胎児に対する治療はまだ十分な認知を受けていませんが、すでに十分な効果が確認されているものも少なからずあります。国内外と最新情報を交換し、適切な医療を提供するべく診療にあたっています。

周産期診療は前述したように母体胎児の両面から、突然の病態の変化に対応しなければなりません。最新の設備を備えた施設でしか行えない医療を、常時提供できる体制の整備を進めています。
婦人科腫瘍
診療の内容
悪性腫瘍を中心に、正確な病理診断と超音波、MRI、CTなどによる画像診断を用いて詳細な術前評価と個別化された治療を行っています。
婦人科癌治療の将来的な展望は、多くは他のがん治療と共通するものですが、evidenceに基づく標準治療と先端的治療を区別した対応を徹底することや、さらに新たな治療の開発は婦人科癌でも必要になってまいります。また、現在、悪性腫瘍の中心的な治療であります手術療法、抗癌化学療法、放射線療法も、その対象の選択や方法を、現在より個別化・適正化してゆく努力がいっそう必 要になると考えています。

資料
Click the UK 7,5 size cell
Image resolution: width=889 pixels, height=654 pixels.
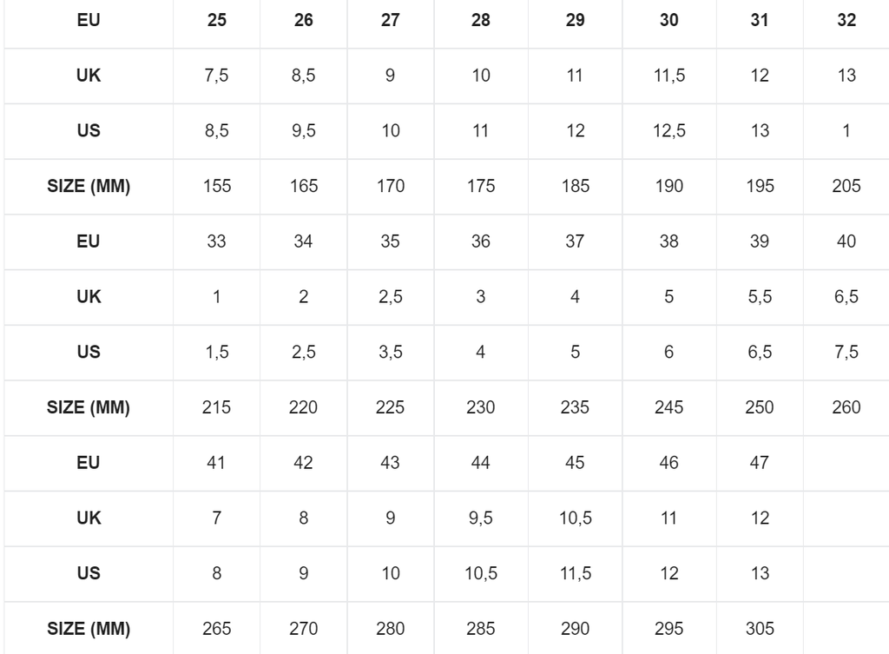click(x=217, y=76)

---

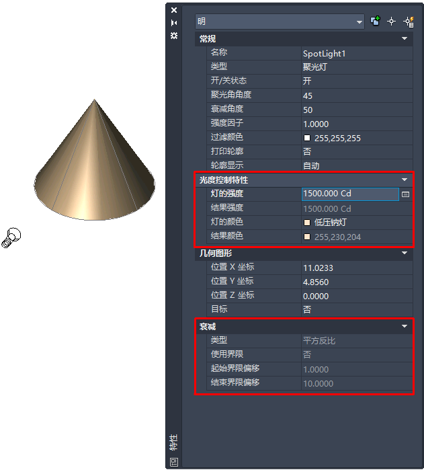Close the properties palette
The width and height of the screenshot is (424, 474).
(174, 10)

---

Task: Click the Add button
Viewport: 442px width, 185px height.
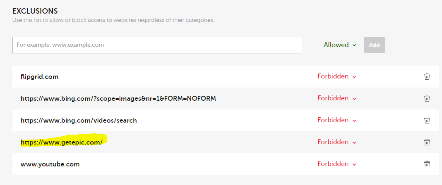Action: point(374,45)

課題 1
提示文によると、婦人科腫瘍の術前評価では正確な病理診断のほかにどのような画像診断を用いているか答えよ。
課題 2
婦人科腫瘍の診療を述べた提示文を、最後の文の後から書き継げ。

解答欄 1
超音波、MRI、CTなどによる画像診断。

解答欄 2
特に患者様の挙児希望の強い場合には、画像の十分な評価と世界的な症例の集積、患者樣、ご家族様との話し合いに基づく症例の個別化により、過剰な医療はしないように可能な限り妊孕性の温存に努めています。また、癌の手術、抗癌剤治療、放射線療法は生体に対して、免疫抑制的に作用することが多くありますので、積極的に漢方製剤も併用することにより、副作用の軽減などの治療効果をあげています。

1)子宮頚部異形成上皮〜子宮頚癌
子宮頚癌の前癌病変である子宮頚部異形成上皮〜子宮頚癌の初期病変には、高周波電気メスによる局所療法(リープ式円錐切除術)を行っています。併せて、その原因であるヒトパピローマウイルスの検索も行っています。患者様のニーズに合わせて、外来手術も行っています。その治療後の妊娠・分娩例も多く認めています。また、必要な場合には妊娠中にも温存療法を施行しています。特に患者様の挙児希望の強い場合には、円錐切除標本の適切な評価の後、健常な子宮を温存しリンパ節の郭清を行うなど可能な限り妊孕性の温存に努めています。
広汎子宮全摘術およびリンパ節郭清の必要な子宮頸癌症例には、ご自分の血液を術前から貯血して頂く自己血輸血を併用して通常の同種血輸血を回避しています。
進行子宮頸癌には、MRIなどでの適切な評価後に術前のネオアジュヴァント動脈内注入抗癌化学療法を行い、さらに、効果判定後、根治術や放射線治療を行い、予後やQOL(生活の質)の改善など良好な成績を得ています。

2)子宮体癌
子宮体癌は胎児が着床、成育する子宮体部に発生する腫瘍で、通常ホルモン依存性(卵巣から分泌される女性ホルモンの1つであるエストロゲンにより増殖促進される)を有します。日本においても、食生活を含めたライフスタイルの欧米化により、年々増加しています。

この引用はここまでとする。